Pfk13, PfATPase6, Pfcrt and Pfmdr1 amplicons were purified from a 0.8% agarose gel and subjected to cycle sequencing using BigDye V3.1 (details in supplementary methods section). Sequencing was done on ABI3130XL DNA analyser.
Descriptive statistics was carried out in Microsoft Excel 2010. Sequence alignment was done on CLC Main Workbench Version 6.7.1 and translation of nucleotide sequence to amino acid sequences and editing were done using MEGA 7.0.4 software. A P-value of ≤ 0.05 was considered statistically significant. Transcript level determination and allelic discrimination analyses were done with the Bio-Rad CFX96 manager software (Additional file 2).
In this study, 83 patients, 36 (43.37%) male and 47 (56.63%) females presenting with symptoms of malaria were recruited for the study (Additional file 1: Table S3). The age distribution was as follows; 6 (0–5 years), 34 (6–19 years) 25 (20–35 years) and 18 were > 35 years.
mRNA transcript levels and polymorphisms in Pfk13 and PfATPase6 genes
Following confirmation of all RDT positive samples as P. falciparum positive by PCR, we carried out gene expression, detecting only wild type Pfk13 transcript in samples. Relatively low levels of PfATPase6 transcript was also detected with both wild and mutant strains identified in the population (Fig. 1). Probe-specific allelic discrimination, detected both wild type and mutant PfATPase6 alleles at known drug resistance SNPs (Fig. 2). For Pfk13 C580Y locus, mixed alleles (both 580C and 580Y) were suspected in 2 isolates but the mutant type variant was not confirmed by Sanger sequencing of amplicons against the reference strain P. falciparum 3D7. K13 sequence identified eight non-synonymous SNPs in Pfk13, but all in single isolates. A deletion variant A557 was identified in 3.61% of isolates sequenced (Additional file 1: Table S4).

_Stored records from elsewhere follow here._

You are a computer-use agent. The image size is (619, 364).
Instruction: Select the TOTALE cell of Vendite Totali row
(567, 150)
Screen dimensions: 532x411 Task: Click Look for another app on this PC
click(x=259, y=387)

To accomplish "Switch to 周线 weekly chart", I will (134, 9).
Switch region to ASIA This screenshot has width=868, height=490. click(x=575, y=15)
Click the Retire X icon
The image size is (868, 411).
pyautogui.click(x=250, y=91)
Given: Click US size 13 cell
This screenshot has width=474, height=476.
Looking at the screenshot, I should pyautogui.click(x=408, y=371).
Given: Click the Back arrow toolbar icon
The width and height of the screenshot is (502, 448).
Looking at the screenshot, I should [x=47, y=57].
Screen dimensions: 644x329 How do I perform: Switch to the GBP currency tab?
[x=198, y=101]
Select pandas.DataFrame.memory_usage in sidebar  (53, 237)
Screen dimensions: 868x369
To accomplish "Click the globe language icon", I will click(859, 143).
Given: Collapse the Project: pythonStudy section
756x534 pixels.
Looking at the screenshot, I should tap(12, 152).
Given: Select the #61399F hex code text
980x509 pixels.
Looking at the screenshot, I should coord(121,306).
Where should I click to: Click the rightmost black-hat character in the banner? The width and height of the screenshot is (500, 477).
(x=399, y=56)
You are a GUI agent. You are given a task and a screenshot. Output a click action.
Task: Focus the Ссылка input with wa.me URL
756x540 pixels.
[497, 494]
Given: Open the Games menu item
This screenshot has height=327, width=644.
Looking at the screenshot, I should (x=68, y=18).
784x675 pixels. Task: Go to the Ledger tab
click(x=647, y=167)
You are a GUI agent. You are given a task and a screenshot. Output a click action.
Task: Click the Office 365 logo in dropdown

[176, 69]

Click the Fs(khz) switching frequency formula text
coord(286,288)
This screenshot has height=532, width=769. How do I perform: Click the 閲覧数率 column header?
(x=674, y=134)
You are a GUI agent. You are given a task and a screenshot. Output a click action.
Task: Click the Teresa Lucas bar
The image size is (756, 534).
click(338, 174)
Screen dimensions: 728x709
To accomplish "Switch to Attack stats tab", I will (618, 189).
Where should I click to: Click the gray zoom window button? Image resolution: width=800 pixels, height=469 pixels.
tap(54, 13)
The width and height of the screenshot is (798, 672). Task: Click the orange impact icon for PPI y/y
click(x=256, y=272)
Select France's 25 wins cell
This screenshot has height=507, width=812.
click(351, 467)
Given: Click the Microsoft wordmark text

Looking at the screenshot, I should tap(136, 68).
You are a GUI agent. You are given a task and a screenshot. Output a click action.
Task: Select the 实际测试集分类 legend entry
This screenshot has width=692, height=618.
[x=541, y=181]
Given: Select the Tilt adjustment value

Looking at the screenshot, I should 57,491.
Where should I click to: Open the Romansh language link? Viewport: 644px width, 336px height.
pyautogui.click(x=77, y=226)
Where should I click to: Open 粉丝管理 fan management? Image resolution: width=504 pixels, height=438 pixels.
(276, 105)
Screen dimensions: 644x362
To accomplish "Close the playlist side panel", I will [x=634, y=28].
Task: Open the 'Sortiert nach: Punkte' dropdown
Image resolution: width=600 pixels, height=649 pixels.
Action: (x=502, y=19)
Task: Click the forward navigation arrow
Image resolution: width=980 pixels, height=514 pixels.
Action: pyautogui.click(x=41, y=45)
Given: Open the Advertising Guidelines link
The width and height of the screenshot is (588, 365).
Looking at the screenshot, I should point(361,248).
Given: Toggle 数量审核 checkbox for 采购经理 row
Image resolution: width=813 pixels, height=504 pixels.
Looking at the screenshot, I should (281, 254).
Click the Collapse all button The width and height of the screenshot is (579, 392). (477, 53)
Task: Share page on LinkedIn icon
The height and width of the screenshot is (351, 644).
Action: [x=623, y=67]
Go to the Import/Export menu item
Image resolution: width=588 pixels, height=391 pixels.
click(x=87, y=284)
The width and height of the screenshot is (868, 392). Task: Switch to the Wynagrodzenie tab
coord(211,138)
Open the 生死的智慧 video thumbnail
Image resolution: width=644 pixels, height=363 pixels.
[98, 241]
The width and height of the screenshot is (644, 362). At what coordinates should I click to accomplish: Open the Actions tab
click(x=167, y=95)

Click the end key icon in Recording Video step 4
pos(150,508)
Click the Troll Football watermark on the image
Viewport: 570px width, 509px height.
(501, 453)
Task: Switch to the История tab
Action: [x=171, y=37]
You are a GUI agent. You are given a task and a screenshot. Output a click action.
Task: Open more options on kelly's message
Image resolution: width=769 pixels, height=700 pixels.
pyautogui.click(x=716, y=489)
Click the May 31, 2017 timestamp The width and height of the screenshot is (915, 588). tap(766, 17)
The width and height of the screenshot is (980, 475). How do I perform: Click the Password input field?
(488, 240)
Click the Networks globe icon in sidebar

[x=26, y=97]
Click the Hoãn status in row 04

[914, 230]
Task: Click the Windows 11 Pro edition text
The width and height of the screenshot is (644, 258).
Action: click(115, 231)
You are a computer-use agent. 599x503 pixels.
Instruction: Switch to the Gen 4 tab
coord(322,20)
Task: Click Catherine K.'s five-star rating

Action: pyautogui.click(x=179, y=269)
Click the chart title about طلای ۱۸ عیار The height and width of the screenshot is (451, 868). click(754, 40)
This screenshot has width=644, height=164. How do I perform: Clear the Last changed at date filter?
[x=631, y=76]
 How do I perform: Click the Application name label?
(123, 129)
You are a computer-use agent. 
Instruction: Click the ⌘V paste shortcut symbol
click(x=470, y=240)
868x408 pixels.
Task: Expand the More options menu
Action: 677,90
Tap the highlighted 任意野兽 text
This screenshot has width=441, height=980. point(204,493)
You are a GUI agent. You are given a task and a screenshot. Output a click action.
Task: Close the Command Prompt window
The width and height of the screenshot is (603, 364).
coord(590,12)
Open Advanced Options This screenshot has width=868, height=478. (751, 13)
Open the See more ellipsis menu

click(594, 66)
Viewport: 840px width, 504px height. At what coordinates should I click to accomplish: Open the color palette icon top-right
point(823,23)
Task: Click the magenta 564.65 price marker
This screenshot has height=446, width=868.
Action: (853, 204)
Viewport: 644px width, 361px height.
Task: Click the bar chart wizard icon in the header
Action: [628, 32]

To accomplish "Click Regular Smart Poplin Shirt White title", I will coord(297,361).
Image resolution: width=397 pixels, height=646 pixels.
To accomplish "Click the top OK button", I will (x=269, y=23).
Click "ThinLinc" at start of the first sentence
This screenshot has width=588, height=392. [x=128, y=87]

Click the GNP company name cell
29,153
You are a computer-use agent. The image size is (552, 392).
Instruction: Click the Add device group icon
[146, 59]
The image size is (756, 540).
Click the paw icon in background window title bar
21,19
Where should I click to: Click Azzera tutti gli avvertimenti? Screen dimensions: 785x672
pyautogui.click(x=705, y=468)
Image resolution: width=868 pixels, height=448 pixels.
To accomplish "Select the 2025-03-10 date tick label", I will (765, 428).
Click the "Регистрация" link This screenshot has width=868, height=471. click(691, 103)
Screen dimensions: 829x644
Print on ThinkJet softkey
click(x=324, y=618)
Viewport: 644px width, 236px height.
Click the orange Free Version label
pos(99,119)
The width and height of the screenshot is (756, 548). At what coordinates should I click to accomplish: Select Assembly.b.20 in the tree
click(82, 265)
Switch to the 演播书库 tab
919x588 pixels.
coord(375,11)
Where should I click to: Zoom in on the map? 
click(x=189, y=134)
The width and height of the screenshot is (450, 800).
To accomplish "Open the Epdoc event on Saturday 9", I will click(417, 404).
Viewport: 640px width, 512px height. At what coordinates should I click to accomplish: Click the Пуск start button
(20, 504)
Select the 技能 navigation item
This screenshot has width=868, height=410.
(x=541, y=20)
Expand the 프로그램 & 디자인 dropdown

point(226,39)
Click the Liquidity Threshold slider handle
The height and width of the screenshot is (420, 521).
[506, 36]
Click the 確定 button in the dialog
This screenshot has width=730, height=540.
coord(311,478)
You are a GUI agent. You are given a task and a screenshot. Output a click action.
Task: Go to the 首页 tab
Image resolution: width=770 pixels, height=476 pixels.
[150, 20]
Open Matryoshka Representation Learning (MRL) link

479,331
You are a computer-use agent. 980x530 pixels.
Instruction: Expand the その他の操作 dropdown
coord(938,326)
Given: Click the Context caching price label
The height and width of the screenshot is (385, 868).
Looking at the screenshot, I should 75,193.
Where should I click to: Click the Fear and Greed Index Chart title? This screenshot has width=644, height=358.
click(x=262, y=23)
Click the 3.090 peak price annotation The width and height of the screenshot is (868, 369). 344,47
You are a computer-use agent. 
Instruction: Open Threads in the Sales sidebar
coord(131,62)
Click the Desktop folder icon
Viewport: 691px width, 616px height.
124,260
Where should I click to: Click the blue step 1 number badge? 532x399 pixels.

Distribution and prevalence of PfATPase6, Pfmdr 1 and Pfcrt polymorphisms
Sequence analysis of PfATPase6 revealed 3 SNPs, one synonymous and two non-synonymous mutations (Additional file 1: Table S4). The ACT resistance related SNP (S769) was present in 3.6% of samples. Pfmdr1 wildtype N86 allele was present in 56% of isolates sequenced. Pfmdr1 Y184 was at much lower prevalence of 13.25% (Additional file 1: Table S4). Pfcrt 72–76 variants were translated, and haplotypes inferred. The CVIET haplotype associated with CQ resistance had a prevalence of 45%, while the wildtype CVMNK was found in 55% of isolates from the population (Fig. 3).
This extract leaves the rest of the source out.